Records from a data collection
+++
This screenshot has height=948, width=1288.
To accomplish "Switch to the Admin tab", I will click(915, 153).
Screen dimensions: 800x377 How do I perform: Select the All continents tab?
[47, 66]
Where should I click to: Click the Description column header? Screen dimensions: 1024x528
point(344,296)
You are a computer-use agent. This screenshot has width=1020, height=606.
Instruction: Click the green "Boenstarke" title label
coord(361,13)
+++
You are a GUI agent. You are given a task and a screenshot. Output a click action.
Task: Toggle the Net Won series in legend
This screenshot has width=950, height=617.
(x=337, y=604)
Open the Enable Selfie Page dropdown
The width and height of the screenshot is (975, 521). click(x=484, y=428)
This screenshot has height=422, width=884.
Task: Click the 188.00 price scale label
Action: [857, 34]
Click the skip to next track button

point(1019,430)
+++
__YOUR ASSIGNMENT__:
Scan the records above. Return every line with "agent" in it.

__FINISHED EXERCISE__:
You are a computer-use agent. This screenshot has width=1020, height=606.
You are a GUI agent. You are given a task and a screenshot. Output a click action.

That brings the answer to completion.